_To do_: Repeat each record below exactly, dropping the pictures.

** Opening Available data block **

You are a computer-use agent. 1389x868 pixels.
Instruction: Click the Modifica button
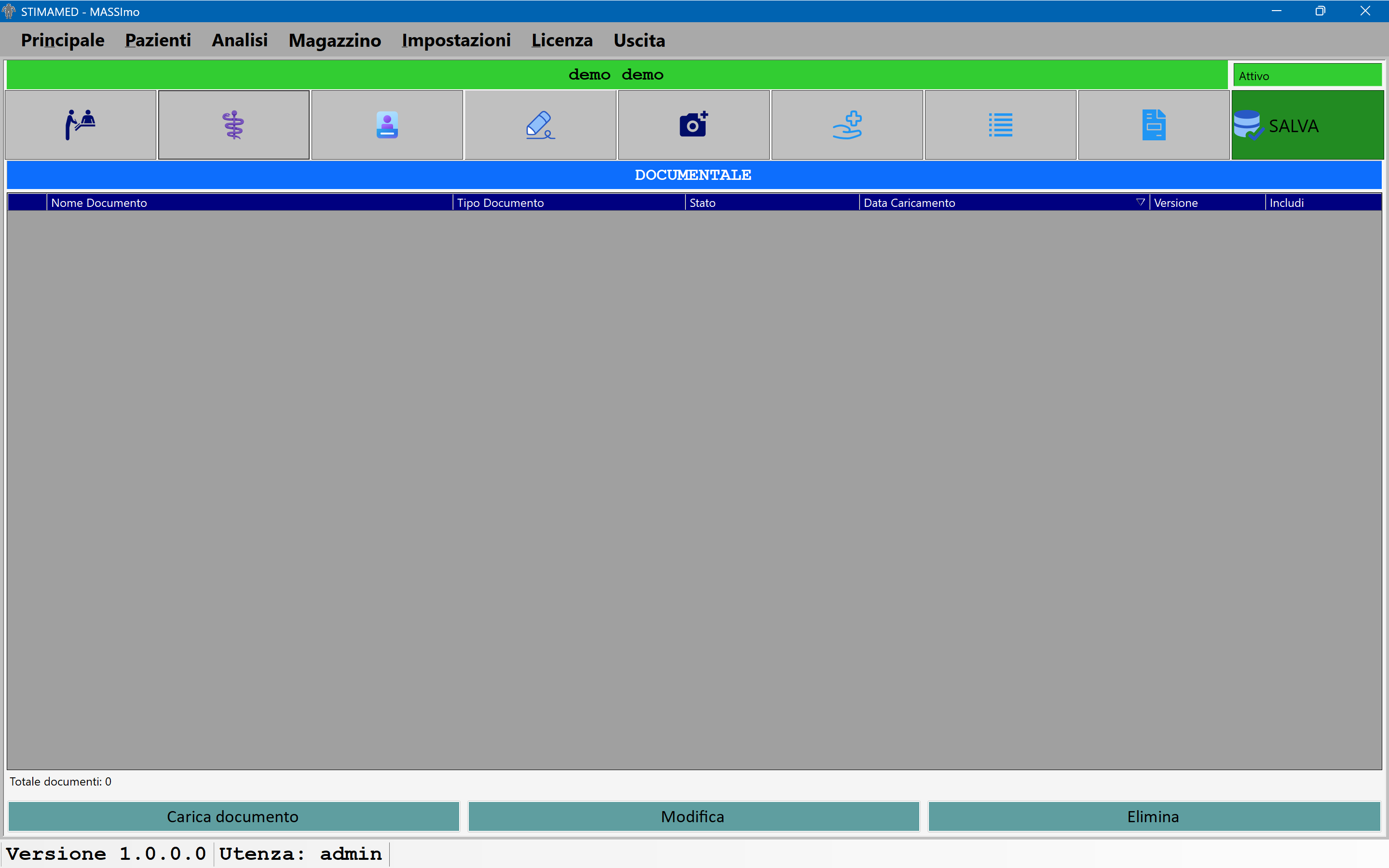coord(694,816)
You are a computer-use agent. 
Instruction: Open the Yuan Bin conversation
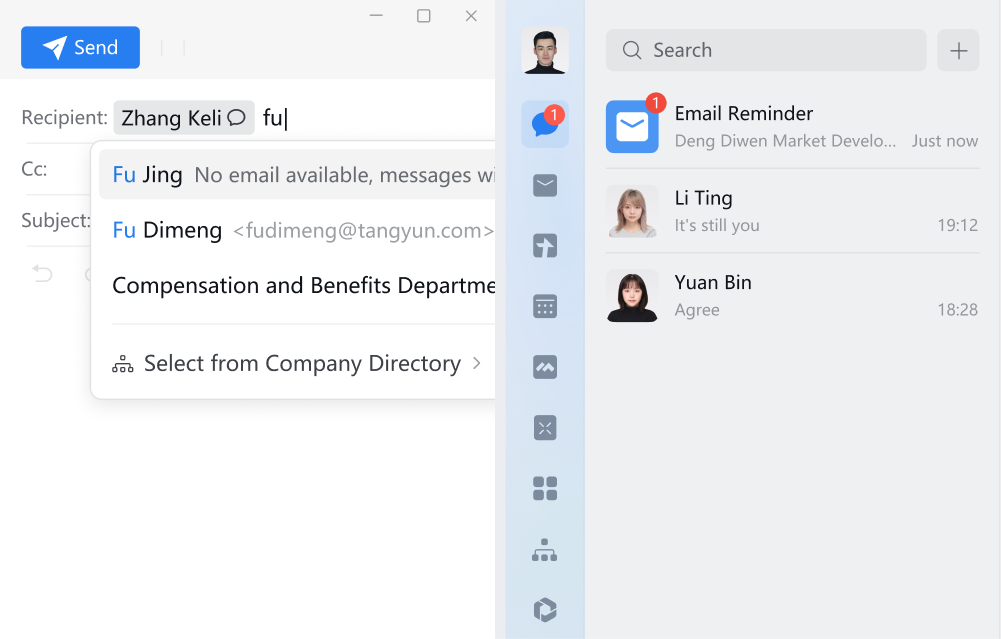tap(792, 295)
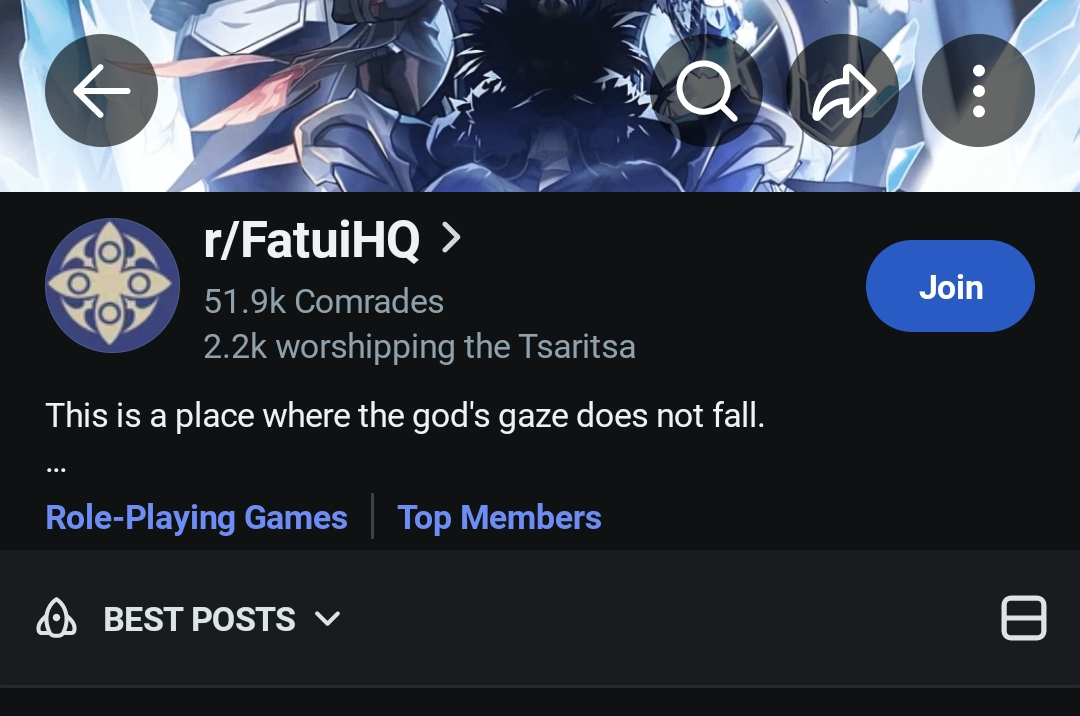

** Closing Available data block **

_Result below_:
You are a computer-use agent. 1389x868 pixels.
Instruction: Click the Modifica button
coord(694,816)
You are a computer-use agent. 
Instruction: Open the Yuan Bin conversation
tap(792, 295)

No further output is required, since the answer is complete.